‘Lorne’ Film Review
by William Lindus
Live, from your local movie theater… it’s movie night!!!
There’s a strong temptation to structure a review of LORNE like an opening monologue - lean into the rhythms, wink at the audience, maybe toss in a self-aware aside or two à la Saturday Night Live. The film itself certainly invites that tone. But in the interest of clarity (and mercy), we’ll keep things mostly grounded - though if a stray joke sneaks in like an under-rehearsed Weekend Update bit, consider it part of the experience.
For all its strengths, LORNE stumbles into a trap comedians spend careers trying to avoid: bad timing. Coming on the heels of SNL’s 50th anniversary, the documentary retreads ground already covered by Peacock’s trio of mini-docs, which explored the show’s chaotic weekly production cycle, the evolution of its talent pipeline, and the infamous early-’80s “disaster year.” Add to that last year’s dramatized Saturday Night, which chronicled the high-wire panic leading up to the show’s first broadcast, and you start to wonder: hasn’t this material already had its curtain call?
At moments, LORNE feels like the sketch that airs at 12:55 a.m. - not bad, just a little late to the party.
What it does bring, however, is cohesion. Rather than scattershot anecdotes, the documentary builds a throughline around Lorne Michaels himself. He becomes the film’s anchor point - the straight man in a decades-long improv set. The portrait that emerges is less about punchlines and more about rhythm: Michaels as a creature of habit, a figure of almost monastic routine. Same restaurant. Same patterns. Same careful distance from anything resembling oversharing.
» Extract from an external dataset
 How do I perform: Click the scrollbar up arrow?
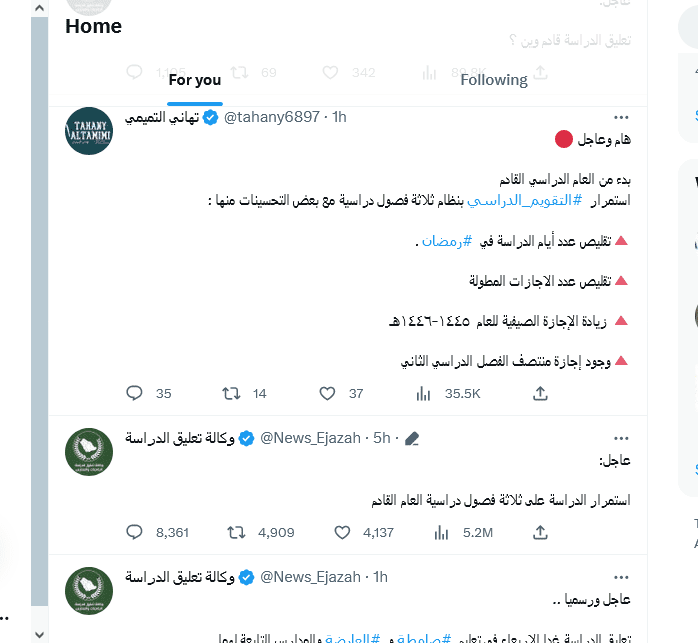coord(39,8)
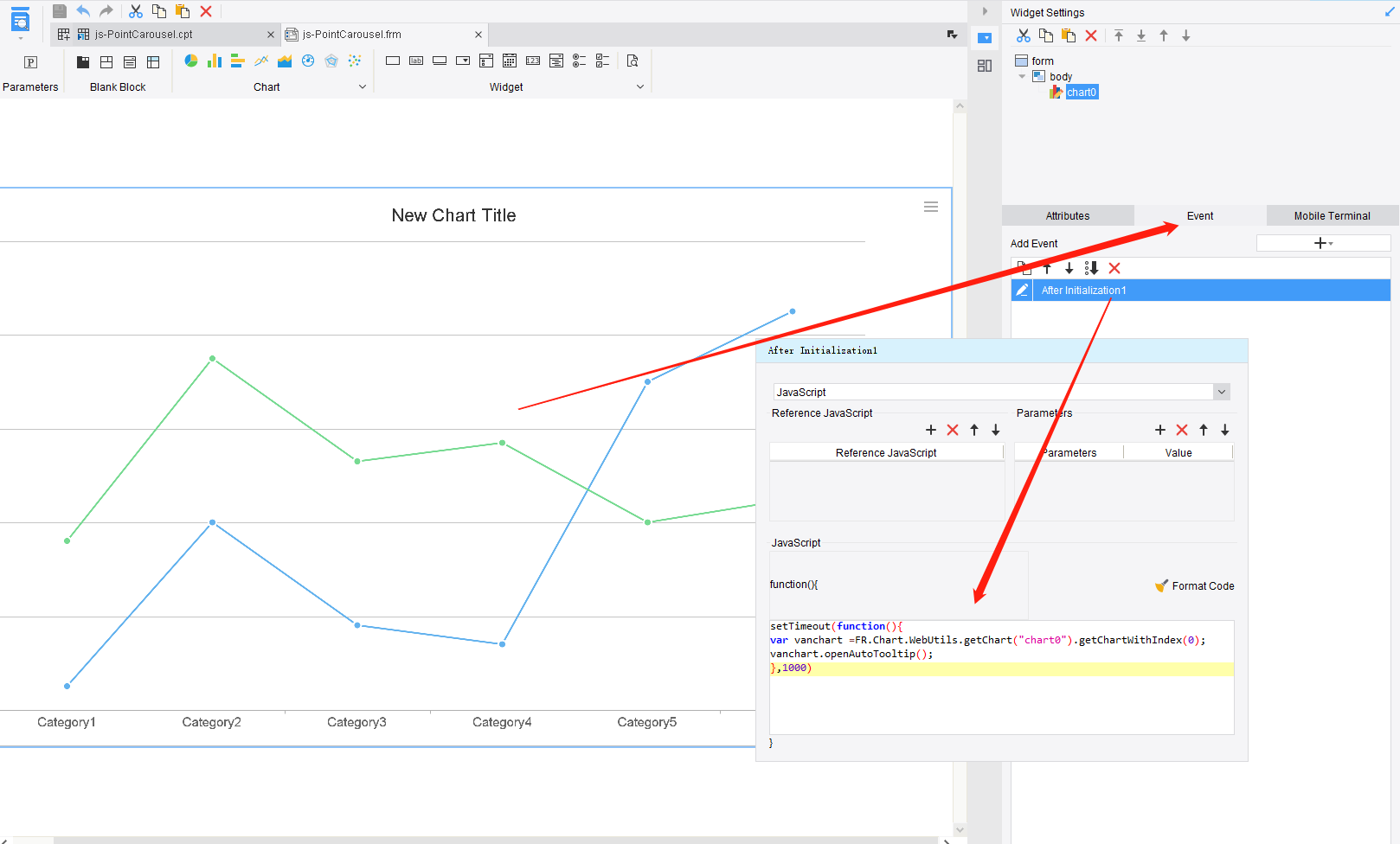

In a show defined by volatility - egos, rewrites, last-minute chaos - Michaels is framed as the constant. Not flashy, not particularly theatrical, but steady. A lighthouse amid the storm, or, if you prefer, the one cast member who never breaks during a sketch.
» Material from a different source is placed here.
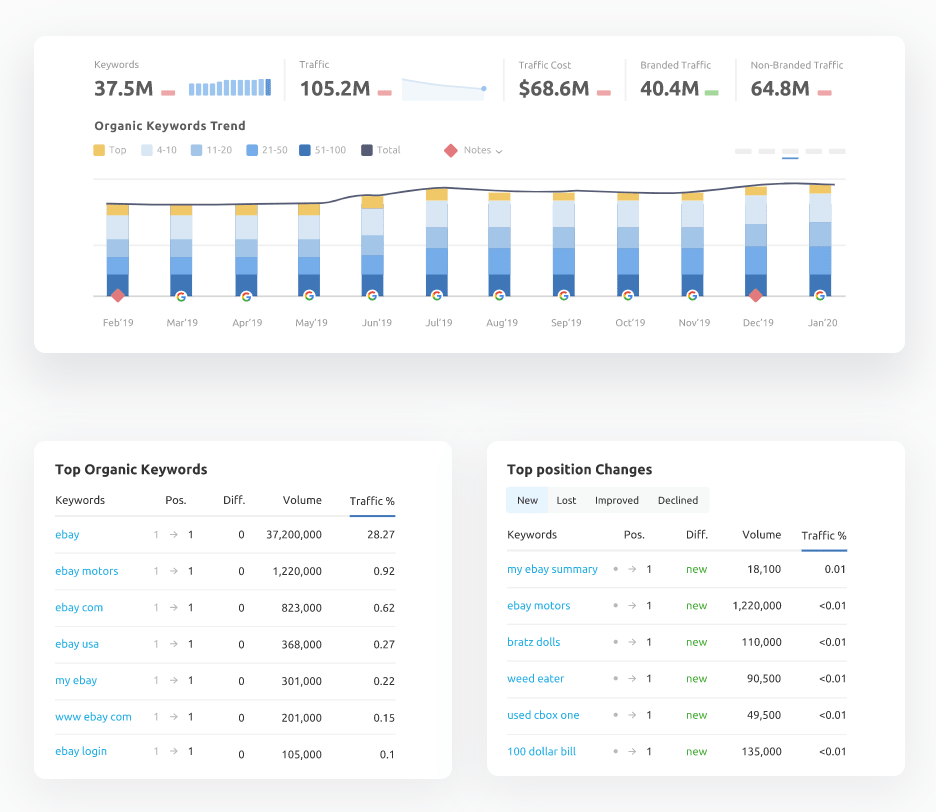The width and height of the screenshot is (936, 812).
Task: Click the Keywords mini bar chart thumbnail
Action: [x=230, y=88]
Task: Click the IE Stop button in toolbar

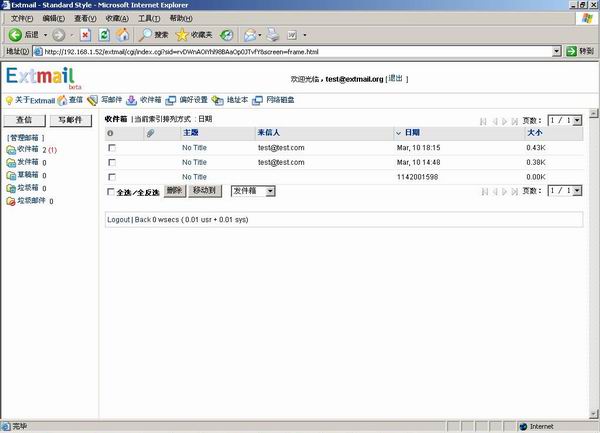Action: 84,35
The storytelling leans heavily on a mix of talking-head interviews, archival footage, and animated sequences. The interview roster is stacked with former cast members and writers, each offering their own version of Michaels - often through affectionate (and occasionally uncanny) impressions. There’s a recurring comedic beat here: even those who worked closely with him for years admit they don’t really know him. It’s the kind of paradox that feels tailor-made for an SNL sketch - “Man Who Has Run a Show for 50 Years Still Somehow a Mystery.”
Director Morgan Neville understands the assignment. His previous work - Won’t You Be My Neighbor?, 20 Feet from Stardom, Piece by Piece - demonstrates a consistent strength in aligning subject with tone. Here, he wisely avoids over-mythologizing Michaels as a singular personality. Instead, he frames him as a conduit: the man at the center of a vast comedic ecosystem.
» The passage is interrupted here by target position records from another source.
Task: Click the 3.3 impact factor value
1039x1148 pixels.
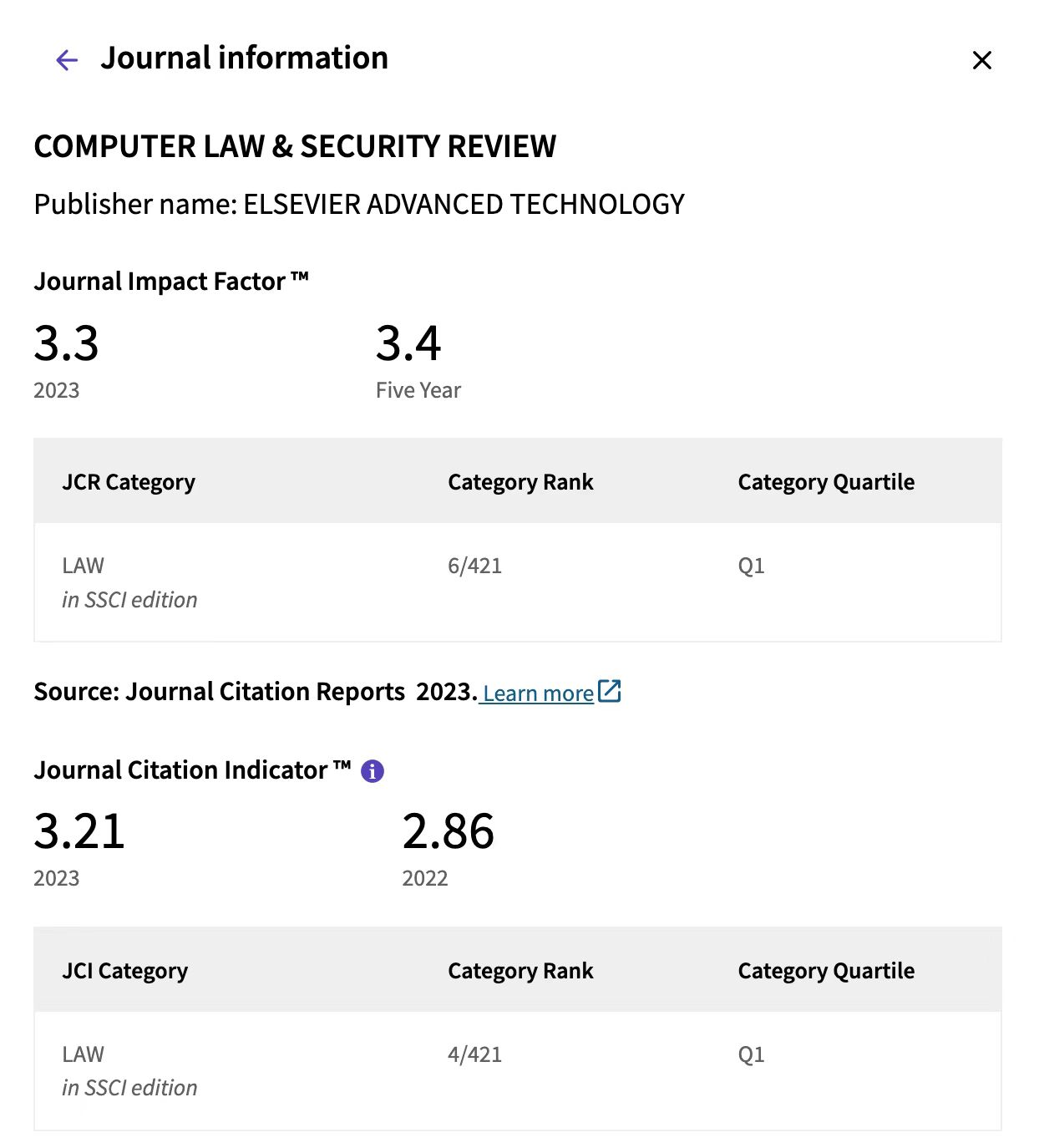Action: click(66, 343)
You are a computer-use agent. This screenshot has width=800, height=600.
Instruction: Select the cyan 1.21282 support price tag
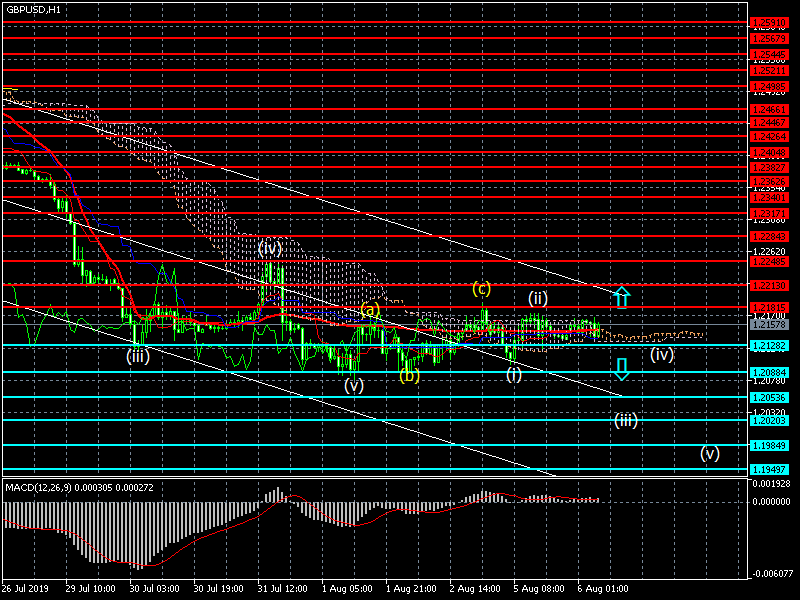[770, 346]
Because, taken in isolation, Michaels isn’t the most dynamic subject. He’s not especially tragic, nor is he overtly charismatic in a traditional documentary sense. But when viewed through the lens of the empire he’s built - the careers launched, the cultural moments shaped - his story gains weight. The humor of LORNE doesn’t come from Michaels alone; it comes from the orbit around him.
And importantly, the documentary is genuinely funny. Not in a “trying too hard” way, but in the understated, observational style that feels true to its subject. Think less “Celebrity Jeopardy!” chaos and more the dry, quietly devastating timing of a well-delivered deadpan. And when the deadpan begins to feel underwhelming, the former cast members heighten the laughs with their own brand of humor. It feels like what it is - a humorous ensemble built across 50 years.
Still, there’s no ignoring that the film feels a bit slight compared to the wealth of SNL-related content already released. If you stack it alongside its recent predecessors, LORNE risks feeling redundant - like a sketch that hits the same beat one too many times before someone finally cues the music to wrap it up.
That said, redundancy doesn’t equal irrelevance. For fans of SNL, this is a comfortable, engaging revisit - an opportunity to see familiar stories reframed through a single, unifying perspective. It may not break new ground, but it reinforces why that ground mattered in the first place.
In the end, LORNE is a bit like a long-running sketch that doesn’t quite know when to end - but is still enjoyable enough that you don’t mind sticking around to see how it plays out.